───── Texto de referência ─────

A MPB e Bob Dylan

Aos 60 anos, o roqueiro americano tem suas marcas na música brasileira

Marco Antonio Barbosa
23/05/2001
Clique aqui para conferir o especial sobre Bob Dylan do canal de música do UOL e da Rádio UOL
Cliquemusic deixa de lado sua bandeira "100% música brasileira" para homenagear Bob Dylan, nascido - exatamente há 60 anos - Robert Allen Zimmerman. A deferência se justifica, justamente porque Dylan deixou várias marcas na história de nossa música. Ativo desde o fim dos anos 50, o cantor protagonizou sucessivas revoluções na música pop de seu país (e, por tabela, na do mundo inteiro). Primeiro, reergueu a dita folk music de Woody Guthrie, injetando-a de consciência política; depois, eletrificou esta mesma folk music, causando espanto dos puristas, e detonou uma seqüência de álbuns clássicos (Highway 61 Revisited, de 1964, Blonde on Blonde, de 66, John Wesley Harding, 68...). Seguiu pelos anos 70, 80 e 90 afora, reinventando-se.

───── Listagem ─────

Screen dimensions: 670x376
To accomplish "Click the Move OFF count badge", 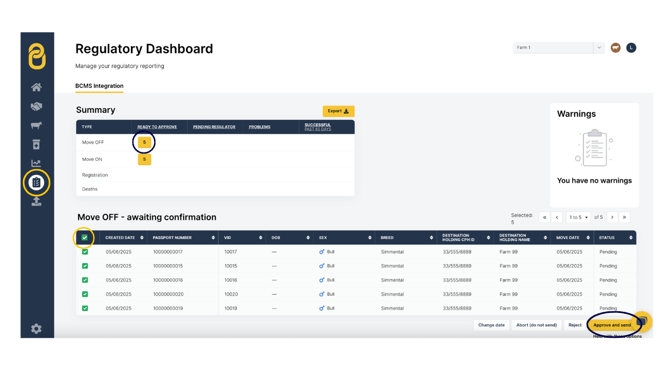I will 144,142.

─────
───── Listagem ─────

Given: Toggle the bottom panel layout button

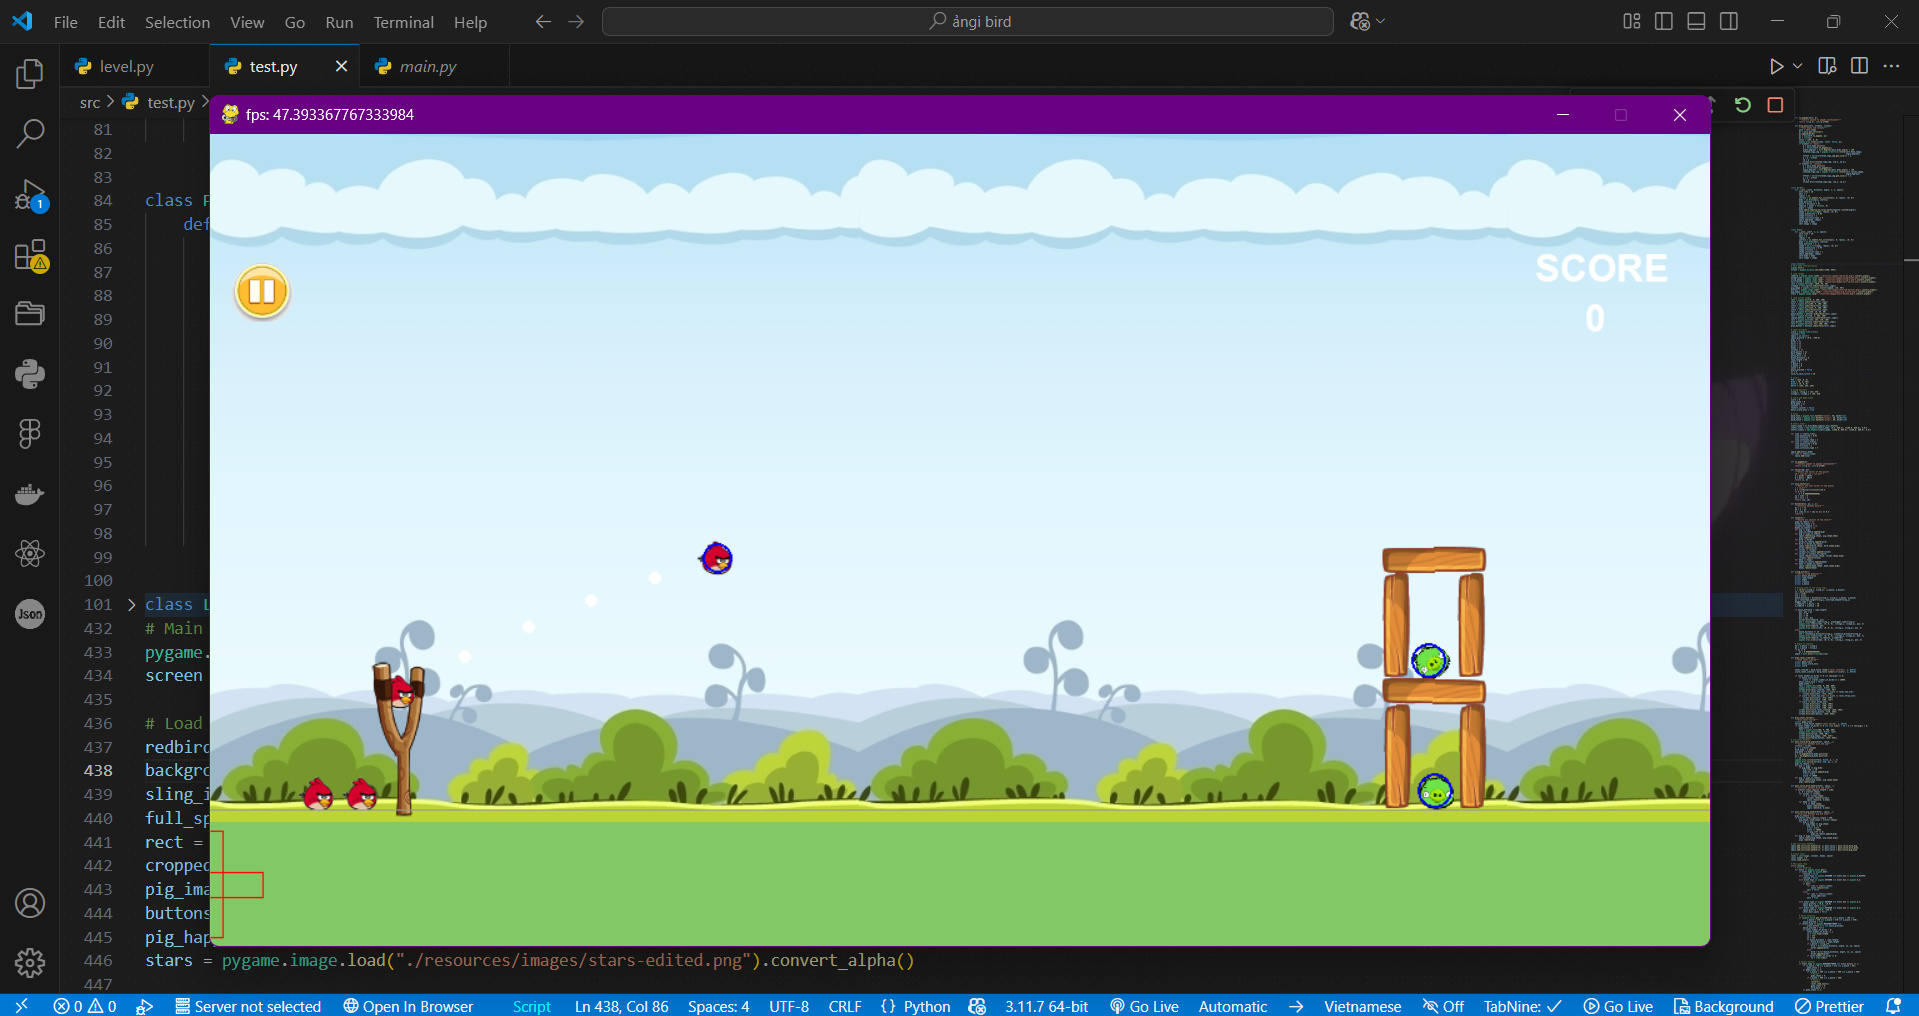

─────

Exercícios propostos
1. Segundo o texto sobre Bob Dylan, qual é o nome de nascimento do cantor?
2. Indique se cada afirmação concorda com o texto sobre Bob Dylan, respondendo sim ou não e citando as palavras do texto que decidem a questão: (a) Dylan está em atividade desde o fim dos anos 50. (b) O álbum Blonde on Blonde é de 1968. (c) A eletrificação da folk music por Dylan agradou aos puristas.
3. Prolongue o texto sobre Bob Dylan a partir do ponto em que ele termina.
A listagem não é utilizada nestas atividades.

Respostas
1. Robert Allen Zimmerman.

2.
(a) Sim: "Ativo desde o fim dos anos 50".
(b) Não: "Blonde on Blonde, de 66".
(c) Não: "causando espanto dos puristas".

3.
E o que a música brasileira tem a ver com isso? O fato é que as canções de Dylan vêm influenciando artistas tão distintos quanto o Skank, Caetano Veloso e os Engenheiros do Hawaii ao longo dos anos. "Dylan é uma referência muito forte para qualquer um ligado em rock. Eu diria até mais, para qualquer um que pegue um violão para compôr uma canção", afirma Zé Ramalho, um dos mais assumidos dylanófilos da MPB, que já verteu para o português duas canções do bardo americano: Knocking on Heaven's Door (que virou Batendo na Porta do Céu) e Hurricane (ou Frevoador). No som de Zé, a influência de Dylan pode se sentir principalmente os primeiros trabalhos do cantor paraibano - o canto discursivo, trovadorístico, a forte presença do violão, tudo convivendo com a tradição nordestina. "Frevoador é a música-título de meu disco de 1992. Transformei a música de Dylan num frevo", lembra Zé.

Por curiosidade, a cantora e pianista Cida Moreira (atualmente no ar como atriz na telenovela Estrela-guia) também andou pegando carona em Hurricane, dando à sua versão um título mais literal: Furacão. "Nos anos 70, ouvia muito as músicas de Dylan. Hurricane em especial me marcou muito, mas tenho várias outras canções dele em meu coração. A voz dele é muito pungente e suas letras sempre têm algo a dizer."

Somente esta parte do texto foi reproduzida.